A thundering knock came at the door very early after the dessert, and the poor soul took a speedy opportunity of summoning the ladies to depart, though you may be sure it was only old Mrs. Gashleigh, who had come with her daughters — of course the first person to come. I saw her red gown whisking up the stairs, which were covered with plates and dishes, over which she trampled.
Instead of having any quiet after the retreat of the ladies, the house was kept in a rattle, and the glasses jingled on the table as the flymen and coachmen plied the knocker, and the soiree came in. From my place I could see everything: the guests as they arrived (I remarked very few carriages, mostly cabs and flies), and a little crowd of blackguard boys and children, who were formed round the door, and gave ironical cheers to the folks as they stepped out of their vehicles.
As for the evening-party, if a crowd in the dog-days is pleasant, poor Mrs. Timmins certainly had a successful soiree. You could hardly move on the stair. Mrs. Sternhold broke in the banisters, and nearly fell through. There was such a noise and chatter you could not hear the singing of the Miss Gashleighs, which was no great loss. Lady Bungay could hardly get to her carriage, being entangled with Colonel Wedgewood in the passage. An absurd attempt was made to get up a dance of some kind; but before Mrs. Crowder had got round the room, the hanging-lamp in the dining-room below was stove in, and fell with a crash on the table, now prepared for refreshment.
Why, in fact, did the Timminses give that party at all? It was quite beyond their means. They have offended a score of their old friends, and pleased none of their acquaintances. So angry were many who were not asked, that poor Rosa says she must now give a couple more parties and take in those not previously invited. And I know for a fact that Fubsby’s bill is not yet paid; nor Binney and Latham’s the wine-merchants; that the breakage and hire of glass and china cost ever so much money; that every true friend of Timmins has cried out against his absurd extravagance, and that now, when every one is going out of town, Fitz has hardly money to pay his circuit, much more to take Rosa to a watering-place, as he wished and promised.

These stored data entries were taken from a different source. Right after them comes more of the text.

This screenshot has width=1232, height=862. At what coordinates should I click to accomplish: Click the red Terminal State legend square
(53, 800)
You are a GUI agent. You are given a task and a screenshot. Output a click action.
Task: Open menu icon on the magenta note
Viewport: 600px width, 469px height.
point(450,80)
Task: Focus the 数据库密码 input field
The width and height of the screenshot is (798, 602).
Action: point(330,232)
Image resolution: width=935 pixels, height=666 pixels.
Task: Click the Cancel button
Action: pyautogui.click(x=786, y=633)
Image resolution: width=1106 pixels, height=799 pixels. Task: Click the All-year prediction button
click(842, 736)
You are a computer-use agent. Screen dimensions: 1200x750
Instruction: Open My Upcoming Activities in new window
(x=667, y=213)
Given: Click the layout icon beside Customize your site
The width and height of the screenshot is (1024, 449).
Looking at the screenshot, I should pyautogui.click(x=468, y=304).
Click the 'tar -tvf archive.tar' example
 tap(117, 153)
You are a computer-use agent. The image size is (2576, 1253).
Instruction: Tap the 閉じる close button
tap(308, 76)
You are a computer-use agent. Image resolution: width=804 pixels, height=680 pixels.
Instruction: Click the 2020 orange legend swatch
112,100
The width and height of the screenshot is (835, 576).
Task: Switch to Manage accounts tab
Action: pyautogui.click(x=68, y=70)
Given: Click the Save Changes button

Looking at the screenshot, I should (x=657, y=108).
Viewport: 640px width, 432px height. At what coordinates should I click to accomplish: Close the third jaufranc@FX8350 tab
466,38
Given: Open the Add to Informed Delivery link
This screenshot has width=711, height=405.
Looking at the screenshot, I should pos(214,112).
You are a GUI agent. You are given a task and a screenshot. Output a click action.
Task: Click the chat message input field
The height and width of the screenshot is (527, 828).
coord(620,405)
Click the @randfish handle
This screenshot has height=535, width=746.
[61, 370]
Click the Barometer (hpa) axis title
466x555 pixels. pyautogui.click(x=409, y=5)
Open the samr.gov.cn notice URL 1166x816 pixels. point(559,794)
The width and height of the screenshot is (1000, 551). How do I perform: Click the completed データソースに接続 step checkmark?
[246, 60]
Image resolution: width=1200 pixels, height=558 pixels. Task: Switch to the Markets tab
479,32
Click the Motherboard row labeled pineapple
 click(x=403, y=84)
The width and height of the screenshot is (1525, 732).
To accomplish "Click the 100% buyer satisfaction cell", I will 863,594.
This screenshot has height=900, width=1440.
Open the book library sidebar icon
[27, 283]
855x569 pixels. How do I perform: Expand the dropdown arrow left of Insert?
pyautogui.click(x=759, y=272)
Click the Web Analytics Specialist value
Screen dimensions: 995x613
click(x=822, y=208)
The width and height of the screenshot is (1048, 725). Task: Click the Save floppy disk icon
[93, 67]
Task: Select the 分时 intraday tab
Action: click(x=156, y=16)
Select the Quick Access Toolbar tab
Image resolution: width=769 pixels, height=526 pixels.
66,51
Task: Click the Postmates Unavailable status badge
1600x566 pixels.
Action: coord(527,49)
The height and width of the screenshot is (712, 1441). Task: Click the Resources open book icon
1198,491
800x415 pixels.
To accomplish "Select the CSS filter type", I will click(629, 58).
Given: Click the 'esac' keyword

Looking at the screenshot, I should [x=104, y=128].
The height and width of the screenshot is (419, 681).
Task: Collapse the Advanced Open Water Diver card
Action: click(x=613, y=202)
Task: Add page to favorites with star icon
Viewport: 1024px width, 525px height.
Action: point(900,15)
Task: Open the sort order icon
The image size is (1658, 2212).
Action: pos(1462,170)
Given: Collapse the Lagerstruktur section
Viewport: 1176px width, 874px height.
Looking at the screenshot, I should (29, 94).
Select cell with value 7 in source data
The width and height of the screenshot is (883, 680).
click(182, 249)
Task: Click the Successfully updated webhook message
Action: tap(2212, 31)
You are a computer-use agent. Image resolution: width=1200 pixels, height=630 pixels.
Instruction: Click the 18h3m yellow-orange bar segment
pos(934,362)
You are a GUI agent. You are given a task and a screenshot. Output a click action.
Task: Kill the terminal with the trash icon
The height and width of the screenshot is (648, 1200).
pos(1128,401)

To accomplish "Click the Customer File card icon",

As for Mrs. Gashleigh, the only feasible plan of economy which she can suggest, is that she could come and live with her daughter and son-inlaw, and that they should keep house together. If he agrees to this, she has a little sum at the banker’s, with which she would not mind easing his present difficulties; and the poor wretch is so utterly bewildered and crestfallen that it is very likely he will become her victim.
The Topham Sawyers, when they go down into the country, will represent Fitz as a ruined man and reckless prodigal; his uncle, the attorney, from whom he has expectations, will most likely withdraw his business, and adopt some other member of his family — Blanche Crowder for instance, whose husband, the doctor, has had high words with poor Fitzroy already, of course at the women’s instigation. And all these accumulated miseries fall upon the unfortunate wretch because he was good-natured, and his wife would have a Little Dinner.